Aim of the exercise:
Copy out the rows word for word, starting with the line containing "Click the dollar sign payment icon" and continuing through the line containing "will tap(333, 435).".

- - - -

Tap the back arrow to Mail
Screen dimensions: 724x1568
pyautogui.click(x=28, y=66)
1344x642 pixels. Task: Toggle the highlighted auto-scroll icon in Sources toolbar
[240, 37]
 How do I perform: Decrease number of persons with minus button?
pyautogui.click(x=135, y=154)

- - - -

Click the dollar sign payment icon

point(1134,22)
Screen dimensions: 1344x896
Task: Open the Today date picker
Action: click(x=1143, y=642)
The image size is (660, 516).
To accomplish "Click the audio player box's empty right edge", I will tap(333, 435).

- - - -

Exercise result:
Click the dollar sign payment icon

point(1134,22)
Screen dimensions: 1344x896
Task: Open the Today date picker
Action: click(x=1143, y=642)
The image size is (660, 516).
To accomplish "Click the audio player box's empty right edge", I will tap(333, 435).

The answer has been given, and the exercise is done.